0.3 Programming Environment
This tutorial assumes you will use ROOT as a C++ command line interpreter. It is not required, but it can be very, very helpful. You will be able to type in a single line of code and immediately see its effect without a need for compiling or other fuzz and hassles.
Where to get ROOT?
ROOT is a physics analysis framework, you can get it here:
http://ROOT.cern.ch/, it is very easy to install, do not worry and get scared by its title page. This tutorial will only use a tiny bit of it, but it is worth it, trust me.
1 Terminology
1.1 Variables
syntax:
[const] type (identifier [= starting_value])*;
Example: (Type it into your ROOT command prompt, we will use it later.
Of course, omit the ROOT prompt, I will omit it in next examples as well.)

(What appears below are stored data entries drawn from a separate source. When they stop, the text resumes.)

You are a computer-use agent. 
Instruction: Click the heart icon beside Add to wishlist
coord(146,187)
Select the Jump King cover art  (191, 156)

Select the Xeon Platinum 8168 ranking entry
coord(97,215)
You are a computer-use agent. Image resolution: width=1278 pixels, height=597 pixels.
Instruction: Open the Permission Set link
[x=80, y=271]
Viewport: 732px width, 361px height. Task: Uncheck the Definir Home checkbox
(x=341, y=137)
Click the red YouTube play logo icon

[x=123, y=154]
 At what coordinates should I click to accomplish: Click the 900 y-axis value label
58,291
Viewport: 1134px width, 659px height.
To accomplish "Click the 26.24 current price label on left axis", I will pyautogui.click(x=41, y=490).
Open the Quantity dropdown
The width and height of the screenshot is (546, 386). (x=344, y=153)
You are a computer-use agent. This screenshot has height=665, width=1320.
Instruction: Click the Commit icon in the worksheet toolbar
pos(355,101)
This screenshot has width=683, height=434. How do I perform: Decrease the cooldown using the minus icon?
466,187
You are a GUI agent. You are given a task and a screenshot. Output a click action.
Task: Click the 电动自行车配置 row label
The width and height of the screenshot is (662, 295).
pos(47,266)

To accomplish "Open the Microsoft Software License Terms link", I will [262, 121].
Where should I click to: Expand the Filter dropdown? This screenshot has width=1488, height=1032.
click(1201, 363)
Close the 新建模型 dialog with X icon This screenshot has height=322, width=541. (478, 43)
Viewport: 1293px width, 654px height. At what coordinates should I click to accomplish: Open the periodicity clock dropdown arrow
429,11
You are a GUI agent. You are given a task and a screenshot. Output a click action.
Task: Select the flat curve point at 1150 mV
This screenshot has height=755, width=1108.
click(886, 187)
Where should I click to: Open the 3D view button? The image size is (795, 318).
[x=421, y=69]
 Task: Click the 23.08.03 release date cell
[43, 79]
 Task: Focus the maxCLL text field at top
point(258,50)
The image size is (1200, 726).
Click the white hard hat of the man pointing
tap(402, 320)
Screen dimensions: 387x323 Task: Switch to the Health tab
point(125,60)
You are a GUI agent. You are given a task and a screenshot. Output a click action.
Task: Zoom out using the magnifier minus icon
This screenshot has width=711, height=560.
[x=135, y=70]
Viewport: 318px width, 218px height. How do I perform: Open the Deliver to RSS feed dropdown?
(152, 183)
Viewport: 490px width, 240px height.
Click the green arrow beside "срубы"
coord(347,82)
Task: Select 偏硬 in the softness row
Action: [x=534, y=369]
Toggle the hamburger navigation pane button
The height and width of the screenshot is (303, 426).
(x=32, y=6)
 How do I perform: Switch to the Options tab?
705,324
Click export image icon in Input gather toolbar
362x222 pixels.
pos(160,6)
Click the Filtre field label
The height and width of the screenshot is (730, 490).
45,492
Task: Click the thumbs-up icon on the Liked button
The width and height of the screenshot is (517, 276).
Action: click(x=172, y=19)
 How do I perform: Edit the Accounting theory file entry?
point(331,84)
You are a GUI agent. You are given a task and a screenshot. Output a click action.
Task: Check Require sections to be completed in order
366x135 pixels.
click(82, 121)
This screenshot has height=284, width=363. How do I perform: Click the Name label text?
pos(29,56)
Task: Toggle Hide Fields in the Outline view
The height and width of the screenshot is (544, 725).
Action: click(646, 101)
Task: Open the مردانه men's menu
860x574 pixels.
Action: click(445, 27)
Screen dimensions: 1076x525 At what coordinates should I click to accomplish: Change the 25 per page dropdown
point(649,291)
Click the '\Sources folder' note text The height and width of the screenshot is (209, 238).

ROOT [0] int variable1 = 42, tmp_variable = 0;
Declares a regular variable. It can store an integer value whose exact size depends on your system and current compiler. As soon as we declare a variable, the required amount of memory is reserved for it. We cannot choose a specific location, this is done solely by a compiler. Statically declared variables are usually on the same place during every run-time until you recompile your program.
#define ARRAY_SIZE 5
Declares a constant. It is in fact a pre-compiler directive (therefore starting with
#
), which is expanded - replaced by its value before the code is actually sent to compilation. It is a good habit to have such constant in uppercase.
int my_array[ARRAY_SIZE];
Declares an array of five integers - a continuous piece of memory of five consequent integer slots.
my_array
itself is in fact nothing more than just a plain pointer to the first slot which gets a special treatment by a compiler. We will return to this topic again later.
for (tmp_variable = 0; tmp_variable < ARRAY_SIZE; tmp_variable ++) my_array[tmp_variable] = tmp_variable * tmp_variable;
Fill the array by some values (square of
tmp_variable
).
Note 1: Type this if you know it anyway, because it will be used later.
Note 2: ROOT checks if your index to an array is not out of bounds with tolerance of 1. That is not standard behavior for compilers, do not count with it.
1.2 Pointers
Pointer is from:
point to, it is a place in the memory that references some other place in memory, which actually stores some
useful data. It can be used as a
handle to the variable whose address it holds.
syntax:
[const] type ([const] \* name)*;
//where name is a valid identifier, \* means asterisk character, not a pattern repetition
For example:
int * pointer1 = NULL;
Declares a pointer. Pointer is in fact a regular unsigned integer type (no matter whether it points to float, object, or char), but because its use is notably different, it is defined as a specific type. This will allow compiler to know something about the data being pointed, especially its size.
Note 1: Both:
int* pointer1
,
int *pointer1;
will work as well, spaces are not important;
Note 2: There is no
pointer type, you need to use an asterisk for every pointer declaration, ie.
int * p1, * p2;
.
Note 3: NULL
is a special value that indicates that pointer is not pointing to any valid reference or memory address, it is called a
null pointer. This value is a result of type-casting an integer value of 0 to any pointer type. Many programming environments have a constant of this kind defined, ROOT uses
NULL
. Pointers are not initialized to
NULL
automatically.
It is of course possible to declare an array of pointers.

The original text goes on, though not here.